====== LISTED ENTRIES ======

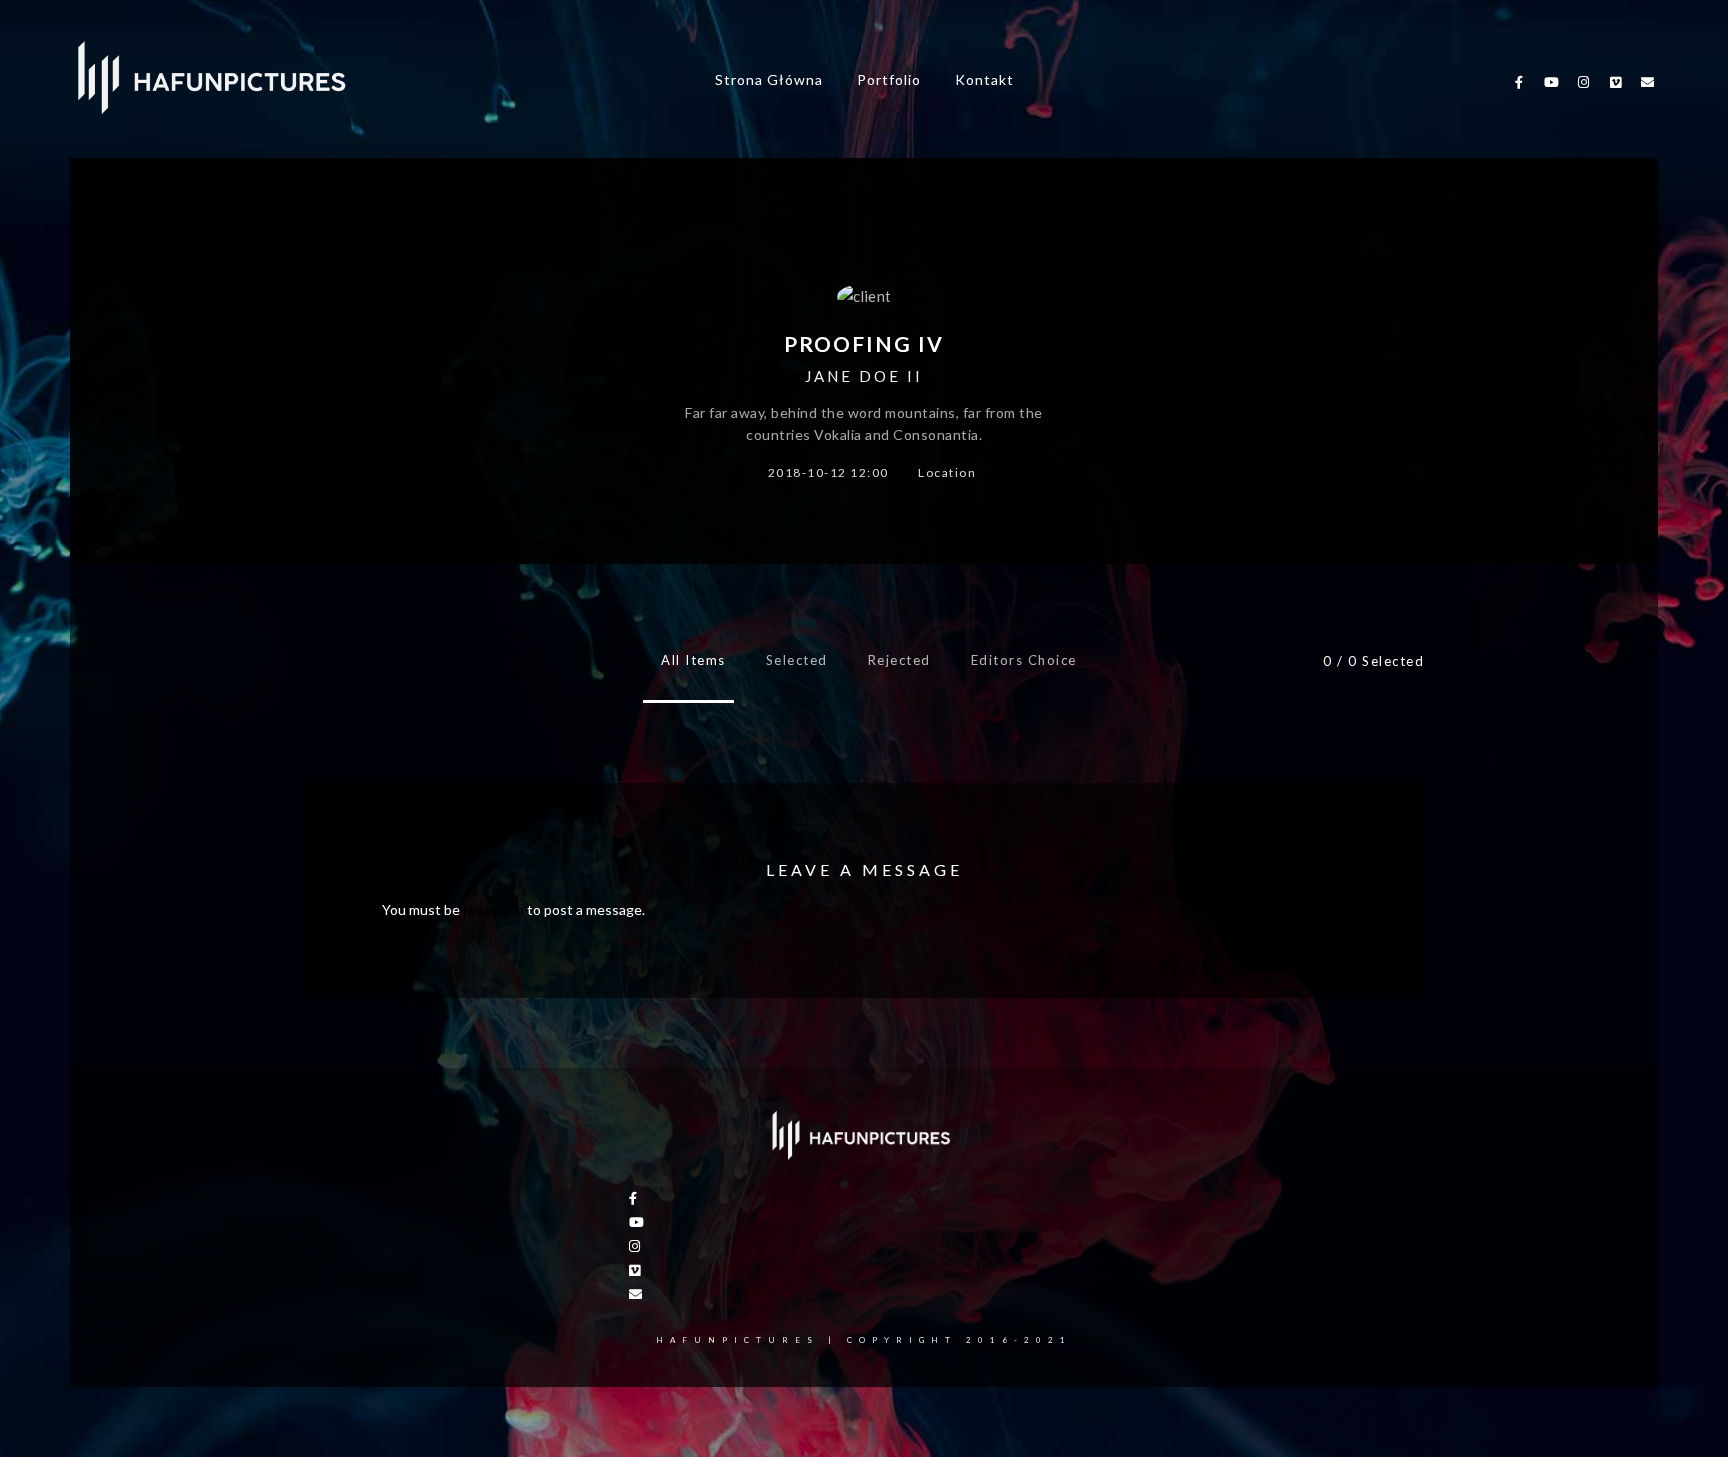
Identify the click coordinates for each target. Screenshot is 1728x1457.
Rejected (899, 660)
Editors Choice (1024, 660)
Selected (797, 660)
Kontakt (984, 79)
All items (693, 660)
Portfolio (889, 79)
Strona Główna (769, 79)
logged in (493, 909)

======

With the pictures removed, return all the entries exactly.

Identify the click coordinates for each target. Screenshot is 1728x1457.
Rejected (899, 660)
Editors Choice (1024, 660)
Selected (797, 660)
Kontakt (984, 79)
All items (693, 660)
Portfolio (889, 79)
Strona Główna (769, 79)
logged in (493, 909)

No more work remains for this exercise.